The task »
Search the listing for the string "will" and copy every line that contains it.

Segment Start: Supplied entries

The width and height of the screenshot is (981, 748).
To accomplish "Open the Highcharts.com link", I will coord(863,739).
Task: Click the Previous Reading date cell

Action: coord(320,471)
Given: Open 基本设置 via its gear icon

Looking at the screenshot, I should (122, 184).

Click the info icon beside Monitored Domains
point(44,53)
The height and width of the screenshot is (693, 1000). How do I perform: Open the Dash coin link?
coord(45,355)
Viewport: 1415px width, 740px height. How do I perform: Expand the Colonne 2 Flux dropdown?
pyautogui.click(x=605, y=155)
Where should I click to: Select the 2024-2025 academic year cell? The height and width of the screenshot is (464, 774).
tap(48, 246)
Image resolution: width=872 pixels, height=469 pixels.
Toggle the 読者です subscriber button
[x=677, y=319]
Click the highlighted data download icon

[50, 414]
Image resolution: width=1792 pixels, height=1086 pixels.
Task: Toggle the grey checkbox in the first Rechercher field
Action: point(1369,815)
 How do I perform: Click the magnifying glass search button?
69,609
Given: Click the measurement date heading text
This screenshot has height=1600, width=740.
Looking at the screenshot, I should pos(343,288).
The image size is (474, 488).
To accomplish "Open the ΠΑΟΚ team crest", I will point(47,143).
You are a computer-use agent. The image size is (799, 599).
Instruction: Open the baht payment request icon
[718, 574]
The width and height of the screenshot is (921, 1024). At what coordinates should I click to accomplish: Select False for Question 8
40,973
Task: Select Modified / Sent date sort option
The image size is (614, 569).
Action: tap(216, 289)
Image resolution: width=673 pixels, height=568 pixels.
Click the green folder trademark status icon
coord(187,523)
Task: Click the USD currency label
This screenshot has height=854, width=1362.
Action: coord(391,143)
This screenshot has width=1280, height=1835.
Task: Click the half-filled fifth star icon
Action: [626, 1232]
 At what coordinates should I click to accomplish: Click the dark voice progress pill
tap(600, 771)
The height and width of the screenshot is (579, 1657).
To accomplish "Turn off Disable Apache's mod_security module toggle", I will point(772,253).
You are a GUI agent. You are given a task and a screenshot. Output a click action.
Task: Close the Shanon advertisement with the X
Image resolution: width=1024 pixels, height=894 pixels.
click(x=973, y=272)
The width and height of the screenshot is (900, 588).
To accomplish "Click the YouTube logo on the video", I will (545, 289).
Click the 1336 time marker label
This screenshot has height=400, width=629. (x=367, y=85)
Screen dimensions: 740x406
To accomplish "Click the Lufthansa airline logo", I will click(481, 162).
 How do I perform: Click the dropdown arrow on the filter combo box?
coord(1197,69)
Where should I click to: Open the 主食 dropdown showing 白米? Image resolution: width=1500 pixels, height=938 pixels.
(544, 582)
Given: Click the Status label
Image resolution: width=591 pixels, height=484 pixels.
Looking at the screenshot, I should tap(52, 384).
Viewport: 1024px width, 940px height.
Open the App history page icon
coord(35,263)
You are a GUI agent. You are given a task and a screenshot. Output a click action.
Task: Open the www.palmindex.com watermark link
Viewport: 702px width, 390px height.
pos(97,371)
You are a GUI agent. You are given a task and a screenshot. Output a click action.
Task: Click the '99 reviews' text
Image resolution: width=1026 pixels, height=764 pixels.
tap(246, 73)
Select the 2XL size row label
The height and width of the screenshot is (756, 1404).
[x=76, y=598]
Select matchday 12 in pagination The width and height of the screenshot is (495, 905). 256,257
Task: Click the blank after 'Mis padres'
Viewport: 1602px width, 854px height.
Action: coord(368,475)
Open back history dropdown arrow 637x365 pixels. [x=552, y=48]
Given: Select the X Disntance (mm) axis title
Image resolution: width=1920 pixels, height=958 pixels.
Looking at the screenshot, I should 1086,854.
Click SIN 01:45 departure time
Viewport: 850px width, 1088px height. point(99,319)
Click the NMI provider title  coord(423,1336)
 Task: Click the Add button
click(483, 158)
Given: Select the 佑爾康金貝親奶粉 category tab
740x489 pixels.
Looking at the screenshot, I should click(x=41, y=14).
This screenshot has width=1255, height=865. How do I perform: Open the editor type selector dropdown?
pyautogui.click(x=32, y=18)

Segment End: Supplied entries

Result »
To accomplish "Open the Highcharts.com link", I will coord(863,739).
To accomplish "Open the ΠΑΟΚ team crest", I will point(47,143).
To accomplish "Turn off Disable Apache's mod_security module toggle", I will point(772,253).
To accomplish "Click the YouTube logo on the video", I will (545, 289).
To accomplish "Click the Lufthansa airline logo", I will click(481, 162).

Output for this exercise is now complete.